2) If you are too poor for insurance, you get a certification, and welfare picks it up as now. If you have insurance, you have plastic.

3) Outlaw cost transfers. This cuts in half--say some numbers which I suspect are oversated--the cost of insurance.

4)If you are not poor, and you are not insured, you can put down a bond in advance, e.g., the bonding agency is freezing your medical care account, just like another type of bondsman is freezing your savings account, or you can find a charity to cover you. Otherwise, "I'm sorry, it is against the law for a nonprofit to treat you."

"Charity" includes clinics provided by contributions of phsyician time. "Charities" provide the medical care they can from the resources they have, and cannot be sued for providing the care they can afford rather than the best available care.

I am not saying this is a good idea, but it provides a baseline in a different direction, and it protects the poor and the sensible, including the people who are happy to have a reasonable sum in cash, credit line, stocks, or real estate available to be frozen, from medical care providers leeching off good people's insurance and medicaid coverage.

Posted by: George Phillies | Jun 26, 2005 7:40:29 PM

The assertion above about physicians "you took your oath to treat him" is false, and an urban legend.

Physicians have not taken such an oath for two millennia, for the most part. There was a revival wave several decades ago, but it emphasized 'at worst, do no harm'. The authetic version my late father, a phsyician, read in the original Attic (ancient) Greek (this was back when public schools took scholarship seriously) had some really interesting parts, including the part mandating fee splitting (in modern terms, tithing to your medical school) and the part forbidding physicans to consort with surgeons (this is not modern standard medical practice).

However, the notion that physicians must take a Hypocritic Oath before they may practice is even less accurate than that police TV show in which, in the first episode, the 'heroes' killed as many people as (it was set in a real large city) the real city, county, and state police departments had killed in the last year.

Posted by: George Phillies | Jun 26, 2005 7:47:53 PM

Wikipedia article on the Hippocratic Oath here.
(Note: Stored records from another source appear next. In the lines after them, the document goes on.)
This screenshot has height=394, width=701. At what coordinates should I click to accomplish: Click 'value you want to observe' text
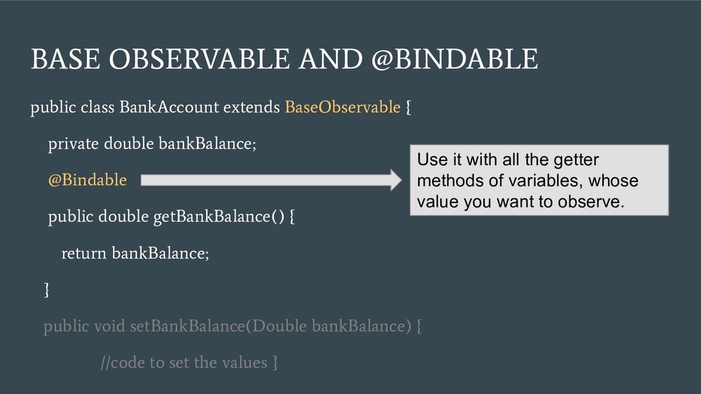tap(520, 202)
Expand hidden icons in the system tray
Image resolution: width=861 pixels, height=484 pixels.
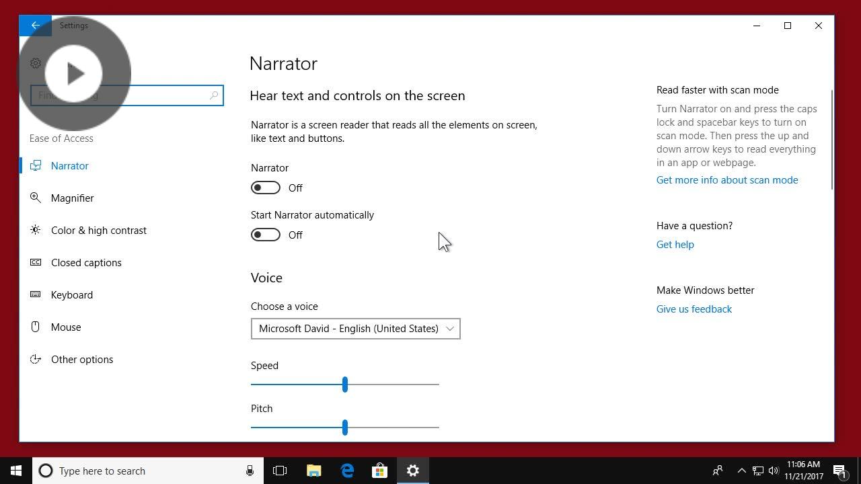click(741, 471)
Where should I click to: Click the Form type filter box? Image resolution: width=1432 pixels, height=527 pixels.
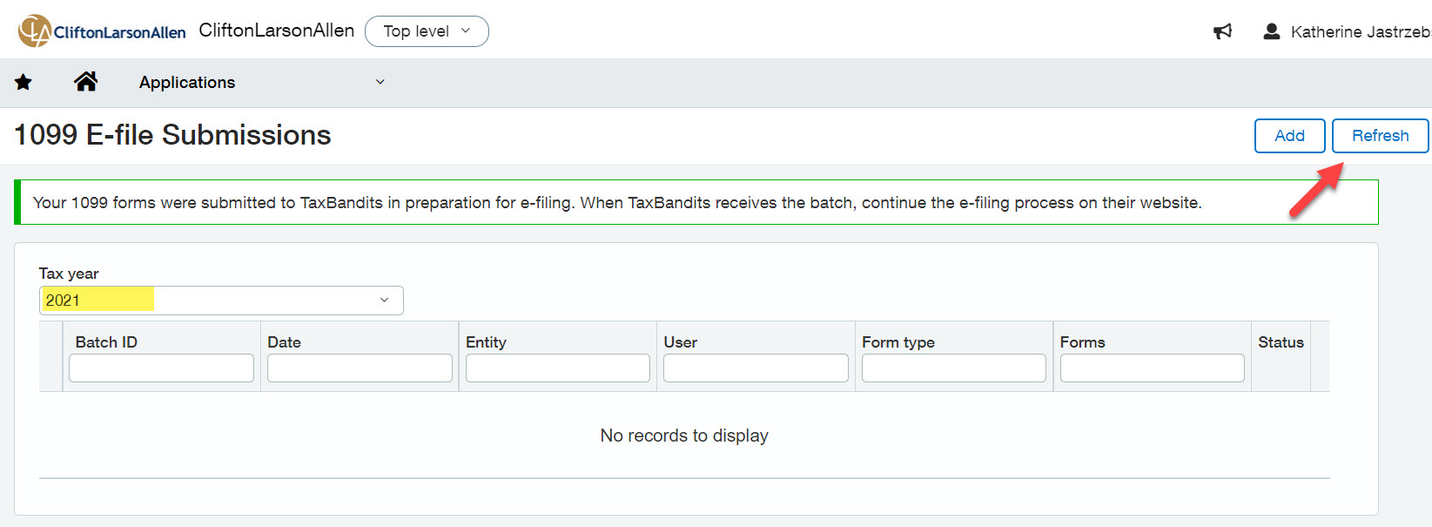click(x=953, y=368)
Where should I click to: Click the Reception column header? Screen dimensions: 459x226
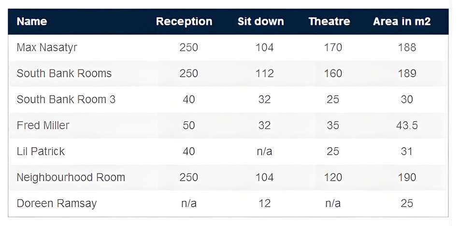click(x=184, y=21)
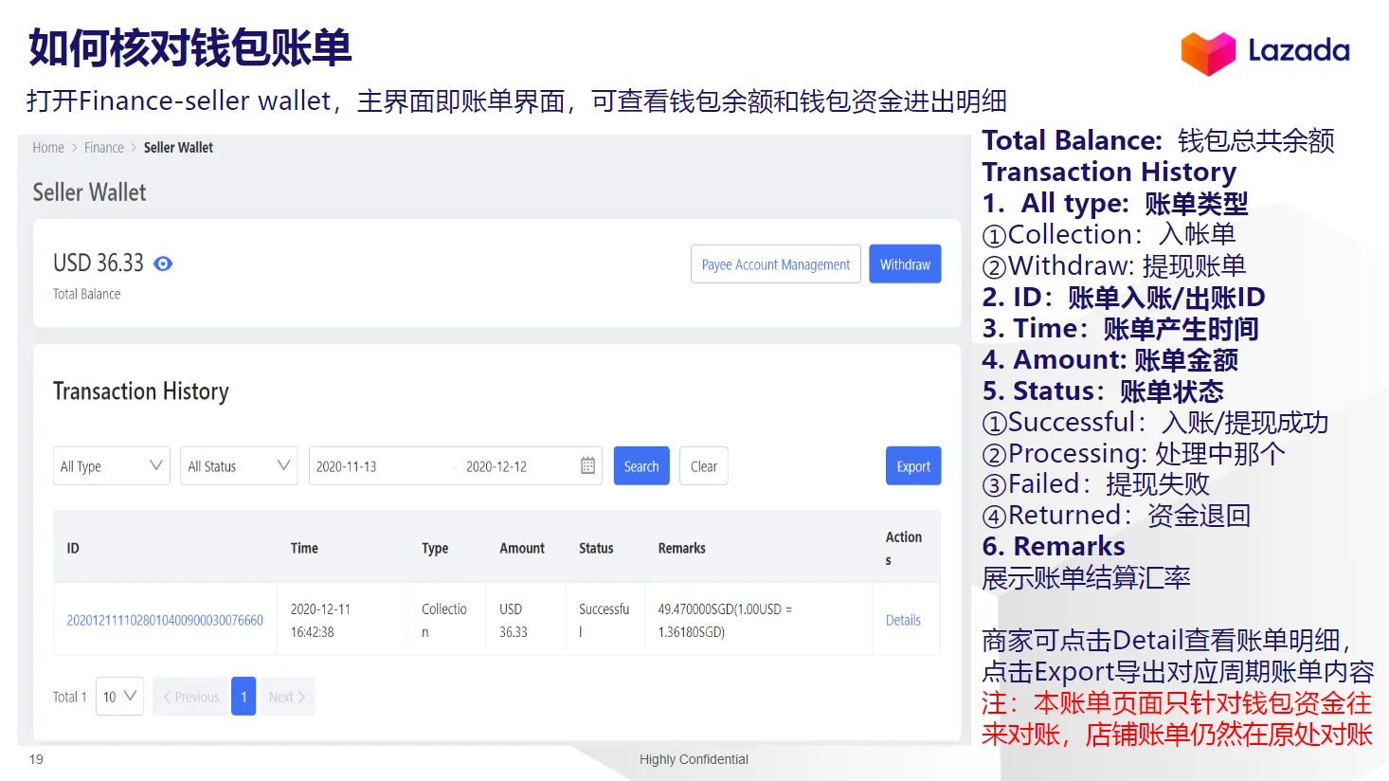Open the date picker via the calendar icon
This screenshot has height=781, width=1389.
tap(588, 465)
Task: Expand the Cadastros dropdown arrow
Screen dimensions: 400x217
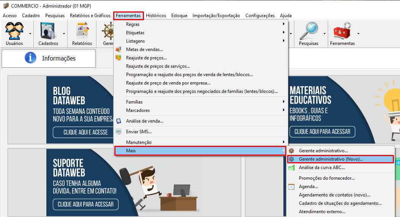Action: point(64,34)
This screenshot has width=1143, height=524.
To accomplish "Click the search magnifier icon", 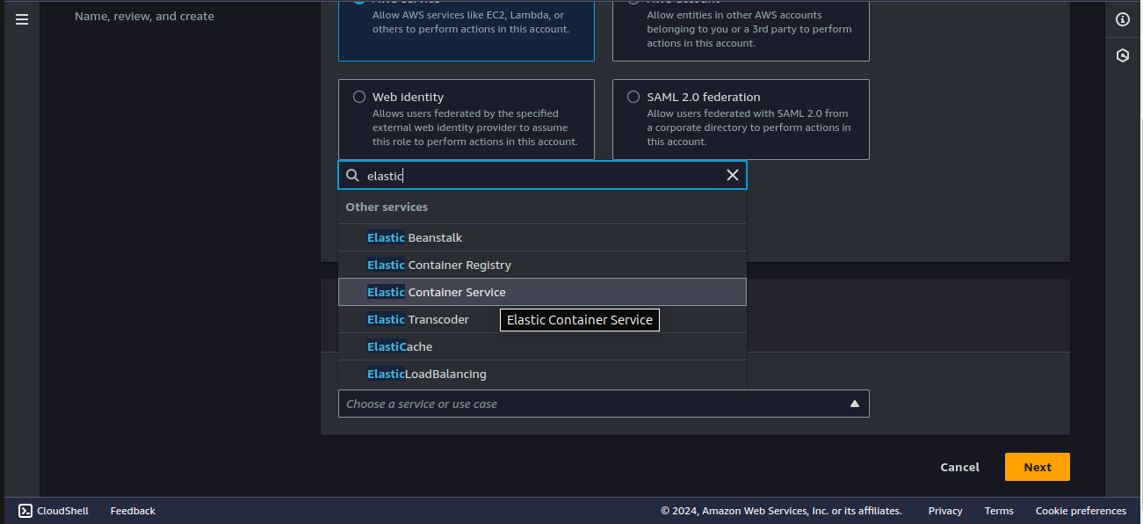I will tap(353, 175).
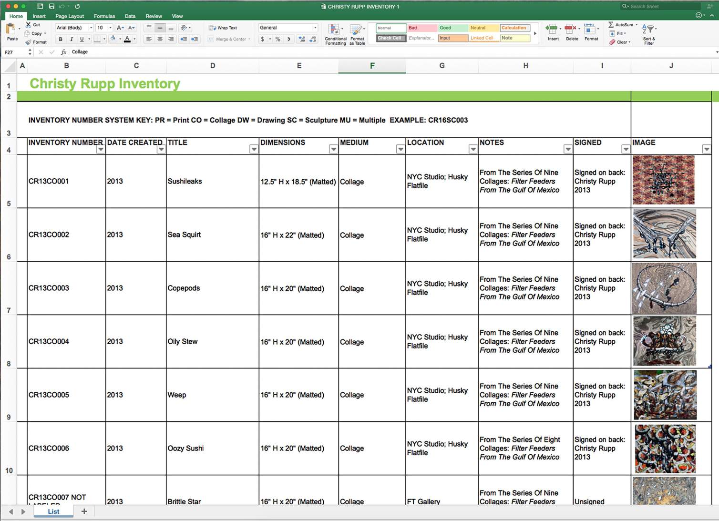
Task: Toggle the center horizontal alignment button
Action: point(160,39)
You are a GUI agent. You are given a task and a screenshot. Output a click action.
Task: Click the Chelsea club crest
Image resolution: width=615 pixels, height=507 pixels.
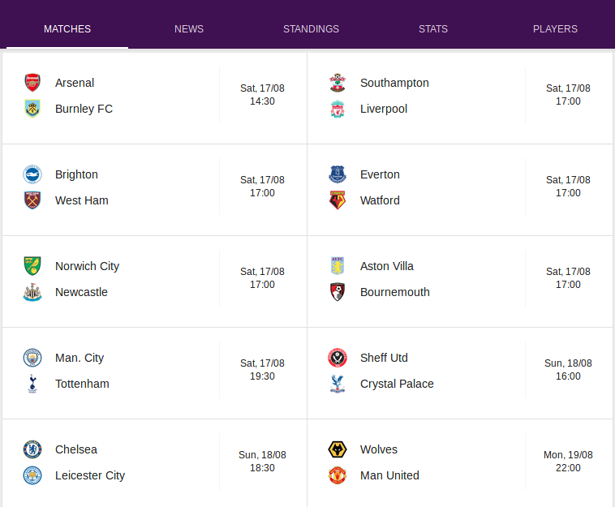(x=32, y=449)
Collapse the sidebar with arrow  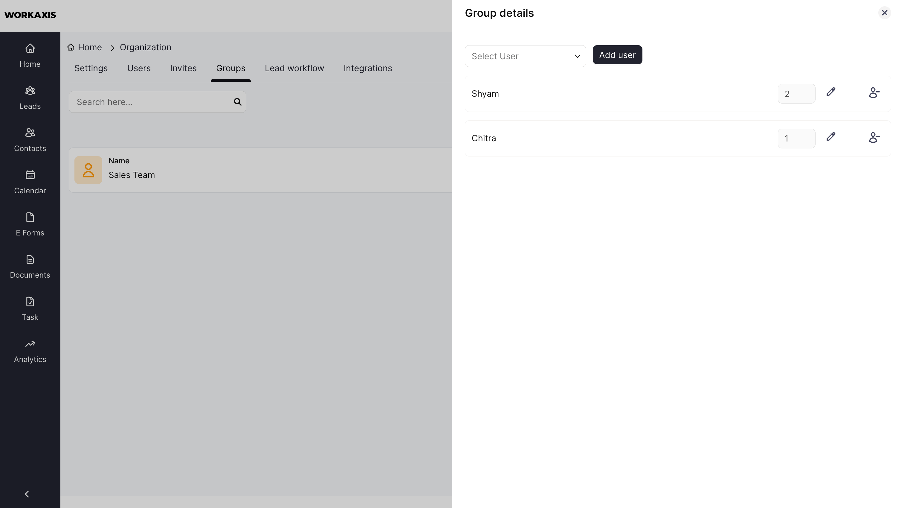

"Most schools administer some form of oath, but the great majority no longer use this ancient version... Some doctors prefer to drop all pretenses of oaths, since medical boards and courtrooms are the real forces where unethical conduct is judged today.

"...In the 1970s cultural and social forces induced many American medical schools to abandon the Hippocratic Oath as part of graduation ceremonies, usually substituting a version modified to something considered more politically up to date, or an alternate pledge like the Oath or Prayer of Maimonides."

None of this has anything to do with federal law, which requires ER docs to treat people regardless of insurance status. Needless to say, I think that's a good idea.